▶ Instructions for the task
Your answer must consist of the records below, reproduced exactly, with every picture removed.

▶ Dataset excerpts
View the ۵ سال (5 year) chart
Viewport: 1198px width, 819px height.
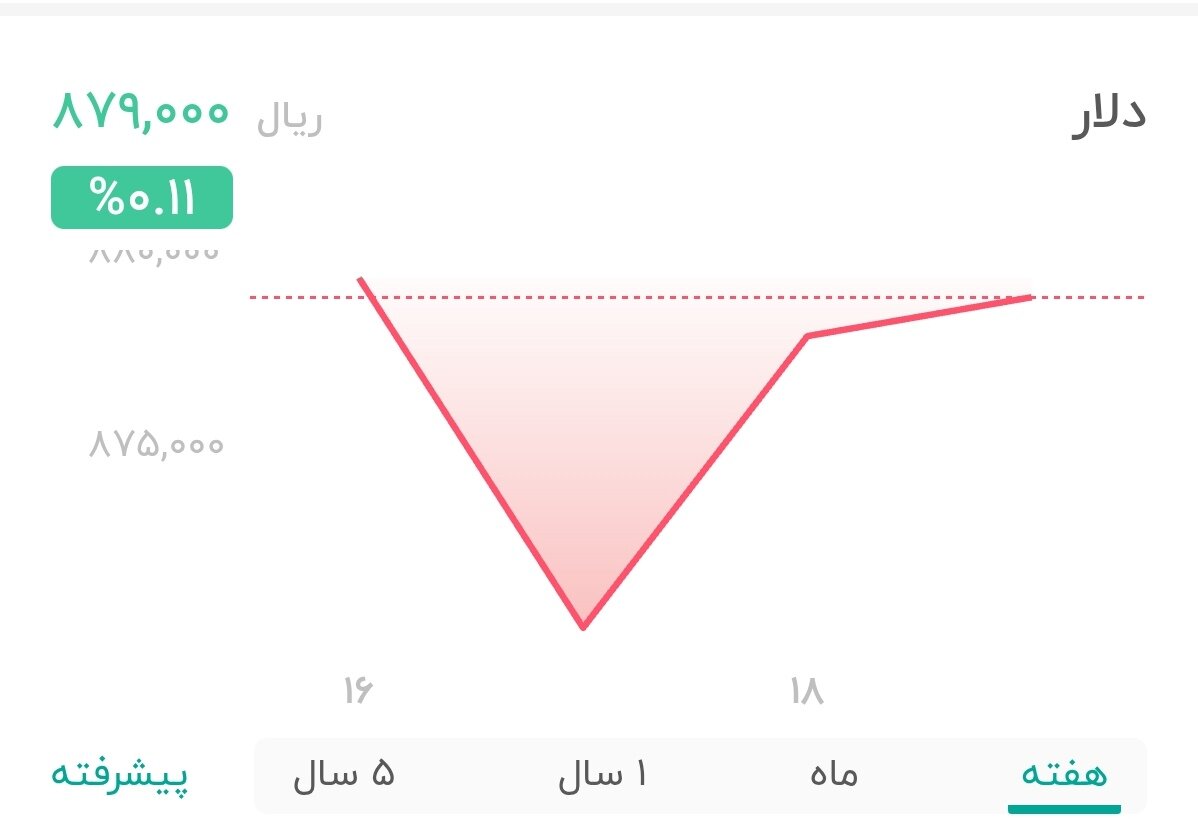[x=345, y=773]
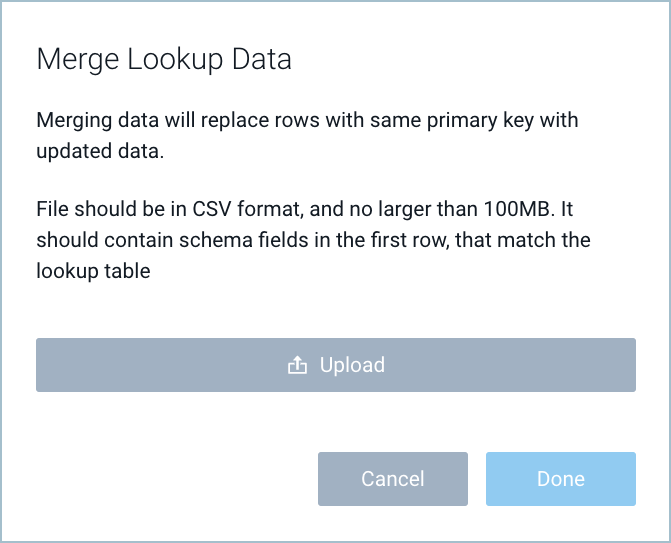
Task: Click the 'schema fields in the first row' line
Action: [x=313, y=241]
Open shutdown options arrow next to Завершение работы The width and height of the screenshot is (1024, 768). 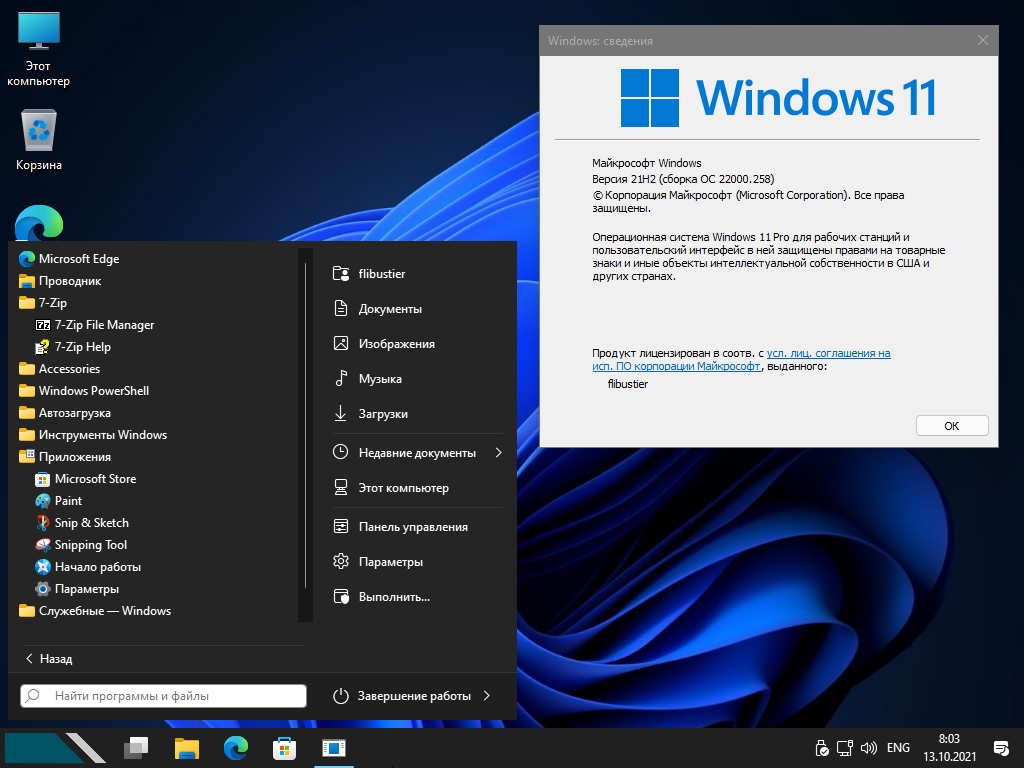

▶ Task result
View the ۵ سال (5 year) chart
Viewport: 1198px width, 819px height.
[x=345, y=773]
Task: Click the 'schema fields in the first row' line
Action: [x=313, y=241]
Open shutdown options arrow next to Завершение работы The width and height of the screenshot is (1024, 768). 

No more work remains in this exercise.